- It’s polite to wave a fellow motorist through a stop sign, even if you got there first. If they won’t go ahead of you right away, don’t worry, just start flailing your arms aggressively or even honking until they obey.
- If you see that a snowbank is blocking half of a parking spot at your local CVS, don’t pull into the next full parking spot. Just use the remaining space and then the next half-space. Your fellow shoppers will appreciate your efficiency.
- If a fellow motorist asks you for directions, be as helpful as possible. Remember that landmarks are an easy mnemonic for guiding someone who may be lost. Tell them to take a left where that Ocean State Job Lot used to be. Or a right at the house that was once painted blue where your friend Tony grew up. And be sure to let them know that if they see a fifth Dunkin on their way, they’ve gone too far.
- If directions indicate that your journey may take longer than 20 minutes, consider packing a lunch and booking a dog sitter.
- If it seems like it might be a while before you can turn left on a four-lane highway, go ahead and poke your nose into the first two lanes and just kind of hang out for a while. Remember, if a car in oncoming traffic hits you, they risk dying too.
- Many Rhode Island highways were designed with almost no shoulder for cars attempting to merge in. While many Americans would see this as a safety hazard, you understand that this is actually a challenge. Do everything you can to block their entrance. If you let them in without putting the fear of God into their hearts, or without forcing them to consider pulling the emergency brake to avoid a fiery wreck, this could be grounds for losing your state-issued license.

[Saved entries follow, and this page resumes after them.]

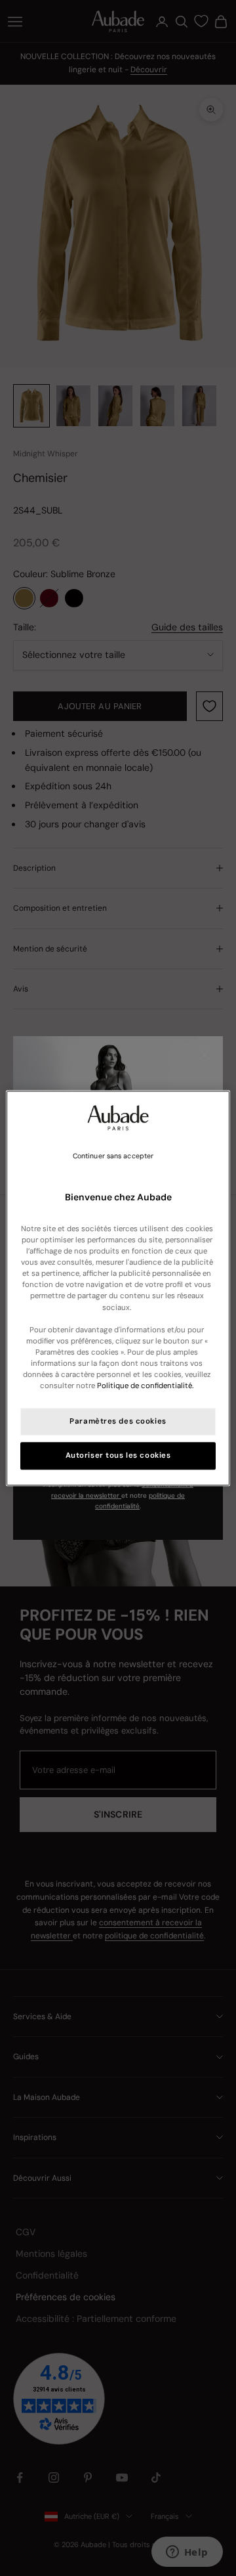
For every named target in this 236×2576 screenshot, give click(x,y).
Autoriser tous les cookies (118, 1455)
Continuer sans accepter (113, 1156)
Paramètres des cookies (118, 1421)
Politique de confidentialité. (145, 1386)
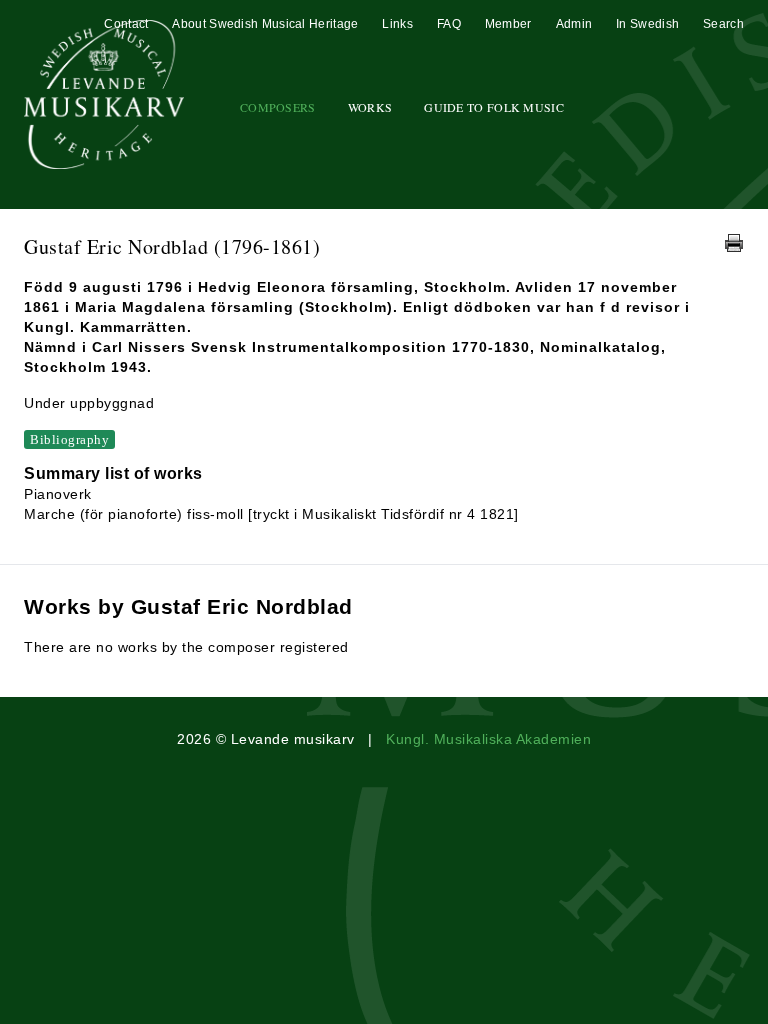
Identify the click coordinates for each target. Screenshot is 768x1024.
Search (723, 24)
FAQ (449, 24)
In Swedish (647, 24)
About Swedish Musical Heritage (265, 24)
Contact (126, 24)
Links (397, 24)
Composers (278, 107)
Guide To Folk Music (494, 107)
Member (508, 24)
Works (370, 107)
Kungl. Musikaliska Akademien (488, 739)
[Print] (734, 243)
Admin (574, 24)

- When passing the Big Blue Bug, make a joke about it being a major Rhode Island tourist attraction. This will be funny at first. Eventually, you’ll genuinely believe this.
- When driving through the city of Providence, be sure to stop at all crosswalks for students crossing on their way to class. Just be patient as the sea of backpacks meander slowly across the street. Unless of course, you spot one of those goth ones with a weird hat with animal ears on it. There are no laws against clipping an art student.
- If you spot an empty billboard, call personal injury attorney Rob Levine and let him know. Don’t worry, you’ll find his contact information on the next billboard.
- If directions indicate that your journey may take longer than 40 minutes, consider looking up flight options.
- If you absolutely have to go to Newport, go the long way. You are already taxed for everything in this overbearing despotic state. Paying $5 to use a slightly more convenient route will feel worse than the mob shakedowns you see your neighbor commit on a pretty regular basis.
- Under no circumcisions should you consider using your blinker. Suddenly everyone cares where you’re going? It’s none of their business!
- If your Google Maps directions have you crossing state lines, be sure to plan an exit strategy before leaving the state. Remember, if you stay in Seekonk for longer than 2 hours, you risk permanently being trapped in the body of a red-tailed hawk.*
* This is also true of Fall River but instead, you risk being stuck as a friendly drug dealer working in a place that looks kind of like a Starbucks but with yellow interiors. - Avoid bridges. They are scary.
- When pulling into a Dunkin, there is no sense in using the marked entrance. See if you can block traffic on a side street as you pull into the exit and force your way into the drive-through lane.
- If you are ever stuck on a hill in snowy weather, and it seems like your car just won’t make it, there’s only one option: gun it. It may seem like you’re just burning your tires and spinning in a circle, but that’s a defeatist attitude, and we won’t have it. Would Tom Brady have given up in a moment like this? Absolutely not. Mount your comeback. Smash that pedal harder. You’ll get there.
- Finally, if you ever spot anyone else breaking these rules, first you’ll want to honk loudly at them. If this doesn’t get them to correct their behavior, follow them around for a while. It will be important that you get to see their face, so you don’t spend the rest of your life wondering what that asshole looked like.